Этот баран доставлял много хлопот. Например, такая картина: я один дома, у Бирмановых никого нет, кроме старухи, а к Ефиму Яковлевичу пришли два толстых пожилых узбека, которые решили его дожидаться и уселись на лавку у двери в дом. Они привели с собой огромную пастушью овчарку, лохматую и лопоухую, очень мрачного вида, она сначала молчала, потом вдруг решила истребить барана и с рычанием на него набросилась. Он в ужасе сорвался с веревки и стал описывать стремительные круги вокруг двора (калитка была закрыта), а собака за ним. Услышав шум, я вышел из дому на мокрый после дождя двор, схватил палку и бросился за собакой, но на моих ногах немедленно образовались два глиняных шара и мне поспевать за бараном и его врагом стало невозможно. А два толстых дурака сидят на лавке и поют во всю глотку. Я набросился на них, потребовал моментального ухода вместе с собакой, они испугались моего грозного вида и убежали.

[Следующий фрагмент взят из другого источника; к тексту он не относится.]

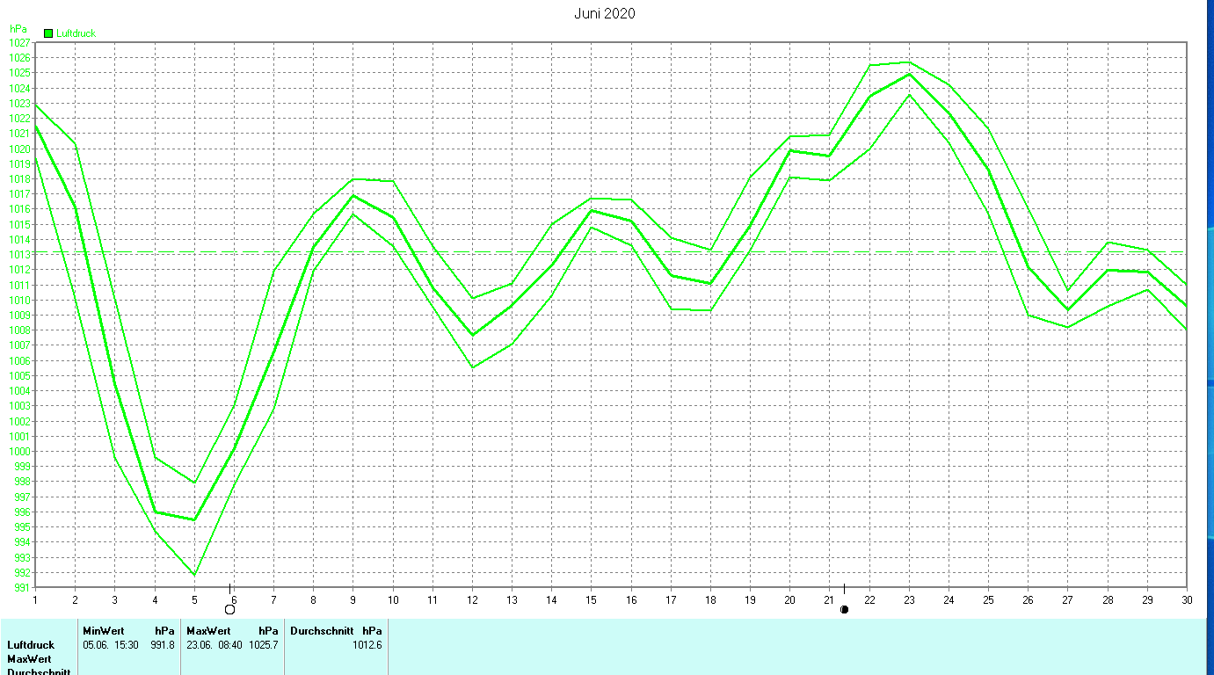Click the new moon symbol near day 21

[x=845, y=609]

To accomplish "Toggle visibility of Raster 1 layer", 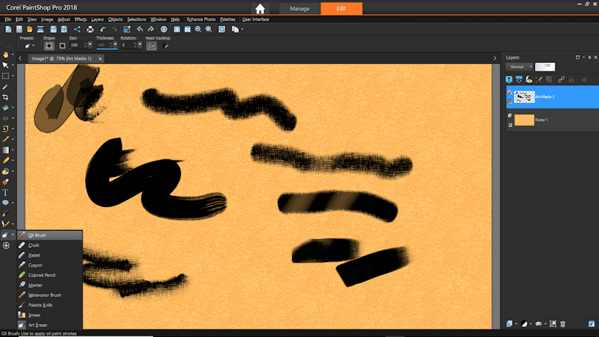I will click(x=511, y=115).
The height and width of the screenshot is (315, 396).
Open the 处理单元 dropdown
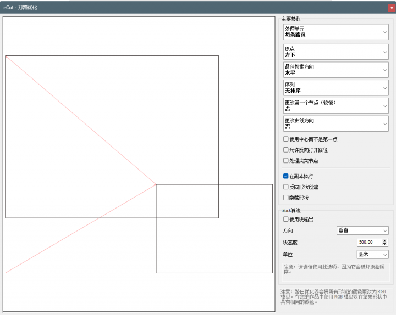[x=336, y=32]
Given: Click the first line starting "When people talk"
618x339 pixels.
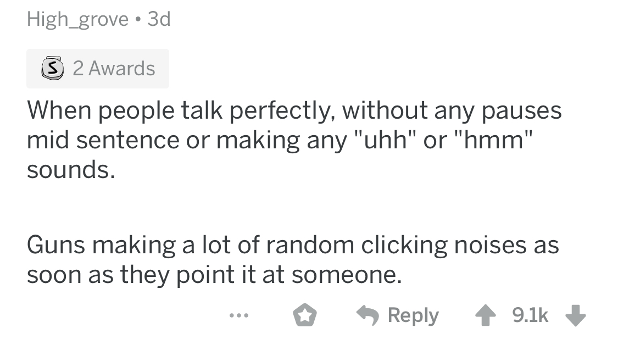Looking at the screenshot, I should pos(294,111).
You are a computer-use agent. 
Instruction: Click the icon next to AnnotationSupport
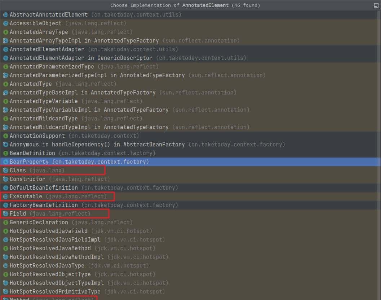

С Ефимом Яковлевичем и его матерью у нас никаких отношений не образовалось, а Фрида Константиновна на всю жизнь осталась нашим верным другом. Сейчас она в Израиле, очень старая.

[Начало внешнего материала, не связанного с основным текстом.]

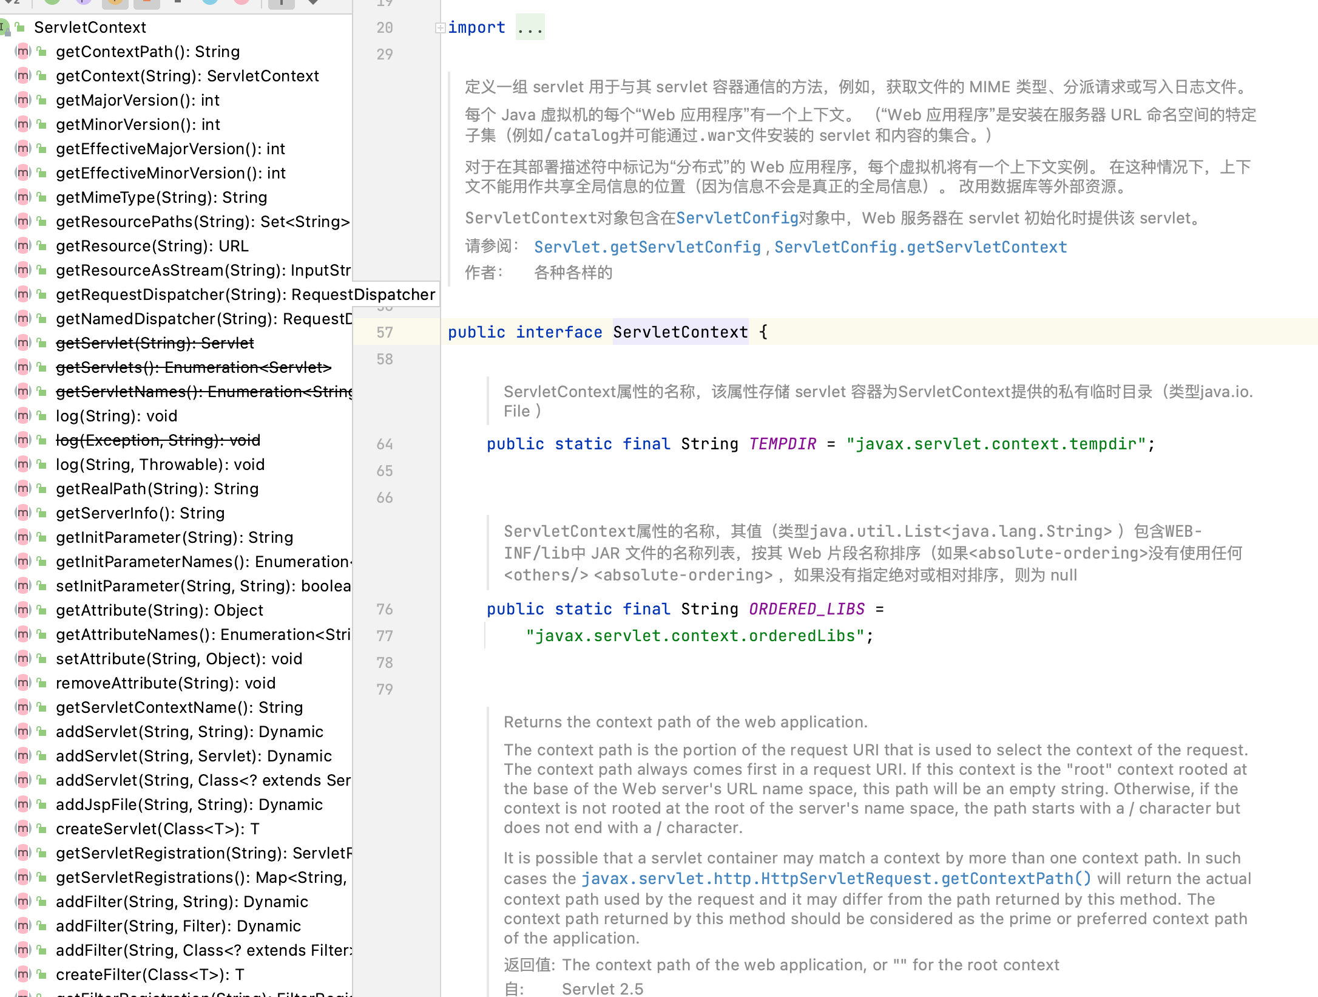
Task: Click the method icon beside deprecated getServlet(String)
Action: (x=23, y=343)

Еще до приезда Наташи и Маши я попробовал поговорить с Горощенко, возглавлявшим институт по случаю того, что И. Э. Грабарь все еще оставался в Тбилиси — не могу ли я получить худжру на Регистане? Горощенко ответил мне, что, как доцент, я имею право получить полхурджры пополам с другим доцентом на втором этаже Шир — Дора. Я сказал, что из-за отмороженной ноги не могу взобраться по очень крутым каменным ступеням на второй этаж Шир- Дора, а главное — хочу выписать жену и дочь и мне нужно отдельное помещение. Горощенко сказал, что ничего другого мне не полагается, и я ушел. Это, после первой встречи, был мой первый из двух разговоров с Горощенко, произошедших за все мое пребывание в Самарканде. Я сторонился этого человека, зная, что он меня ненавидит и готов сделать мне любую подлость.

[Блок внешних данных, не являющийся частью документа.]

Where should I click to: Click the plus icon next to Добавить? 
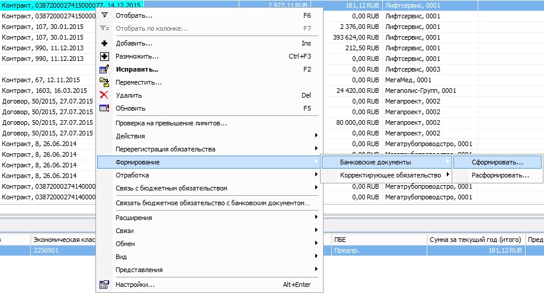(105, 44)
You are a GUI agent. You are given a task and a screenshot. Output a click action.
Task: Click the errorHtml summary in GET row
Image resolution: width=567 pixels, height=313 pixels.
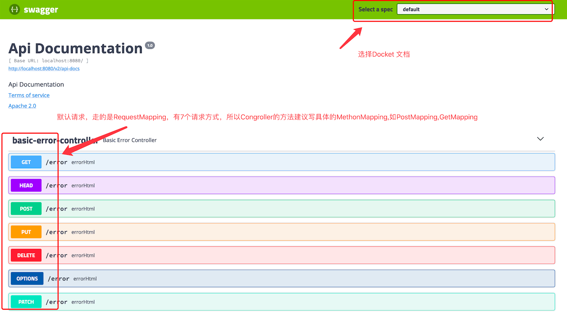click(83, 162)
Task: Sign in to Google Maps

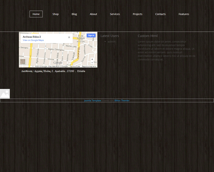Action: pos(91,35)
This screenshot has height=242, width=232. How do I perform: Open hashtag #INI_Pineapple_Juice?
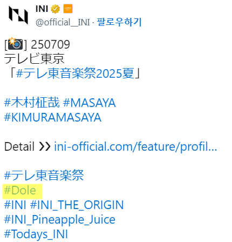[x=59, y=219]
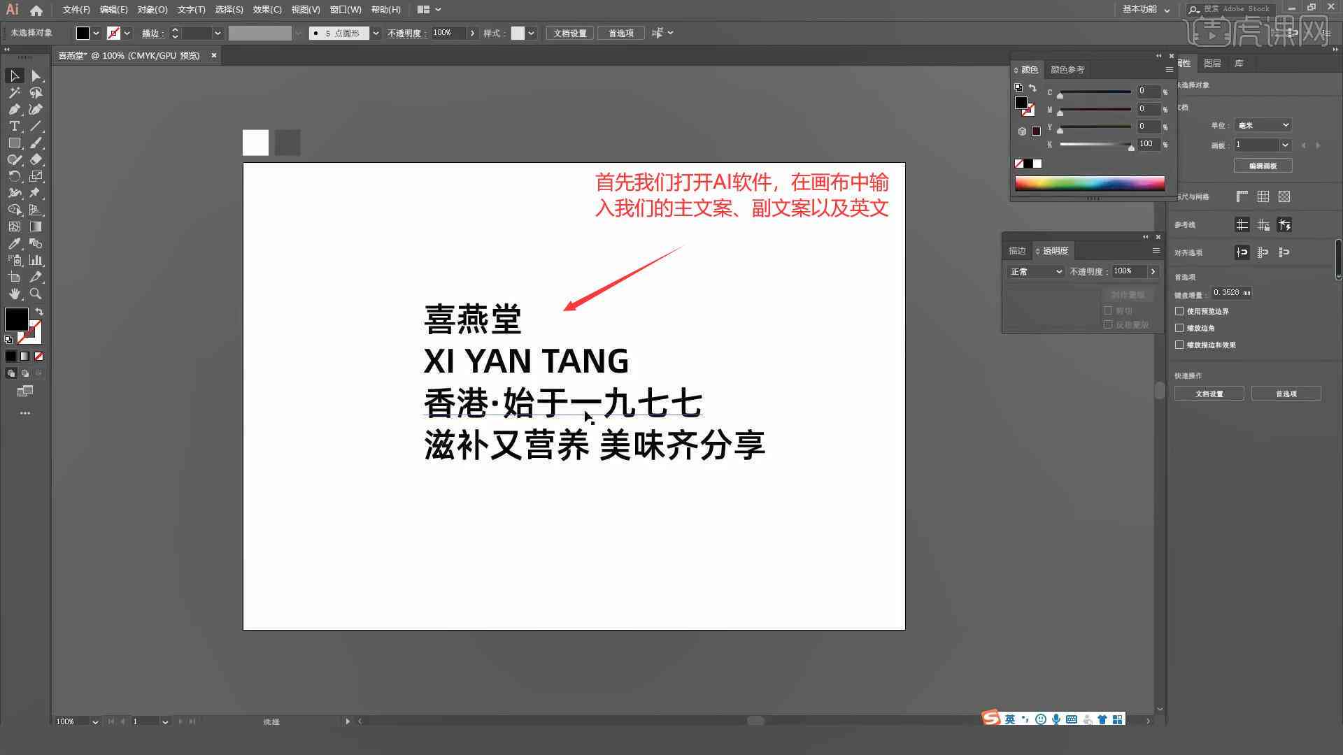Select the Type tool

tap(13, 125)
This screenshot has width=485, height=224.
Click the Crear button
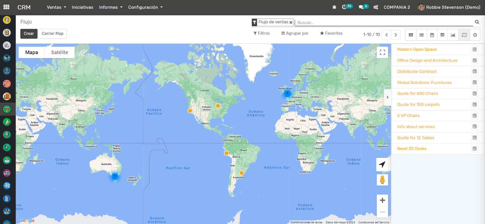pos(29,33)
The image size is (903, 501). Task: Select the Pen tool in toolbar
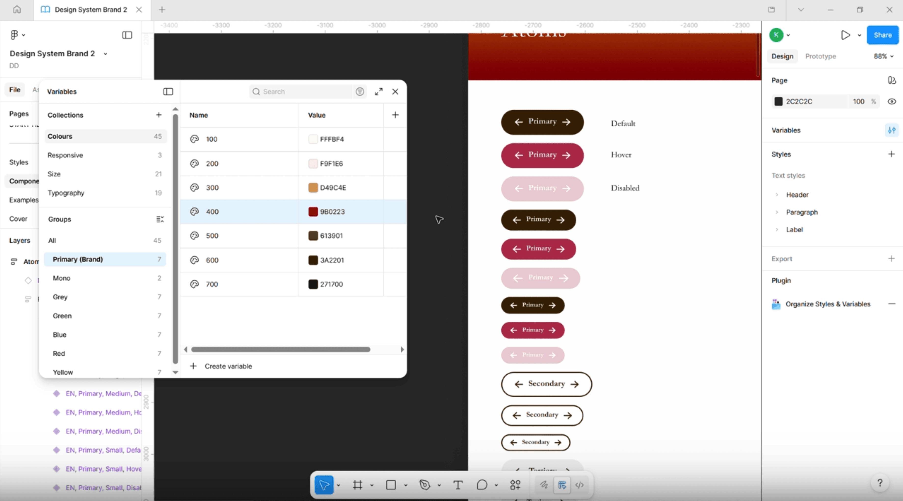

Я сам был виноват в том, что создал себе такого лютого врага. Незадолго до войны произошла дипломная защита студентов — графиков — первая защита вообще со дня возрождения Московского художественного института в 1935 году. Один из дипломников сделал в качестве дипломной работы большую репродукционную гравюру с картины Рубенса «Похищение дочерей Левкипа». Горощенко выступил с хвалебной речью по поводу этой гравюры, но несколько раз назвал ее «Похищением сабинянок». Я, присутствовавший на защите, не удержался, и когда он в десятый раз назвал гравюру «Похищение сабинянок», прервал его и сказал: «Это не сабинянки, а дочери Левкипа». Горощенко возмущенно вскипел: «Что за чушь вы несете, какие такие дочери Левкипа?» Но Виктор Никитич Лазарев сказал, что я совершенно прав. И Горощенко не простил мне такого неожиданного разоблачения его невежества. Когда началась война, он попытался спровадить меня на войну, выдав мне ложную справку, что я вовсе не доцент института, а всего лишь преподаватель, а потом совершенно явно поручил Денисову позвонить только мне одному о явке на уход в ополчение 6 июля 1941 года, куда я и явился один из всего профессорско — преподавательского состава института.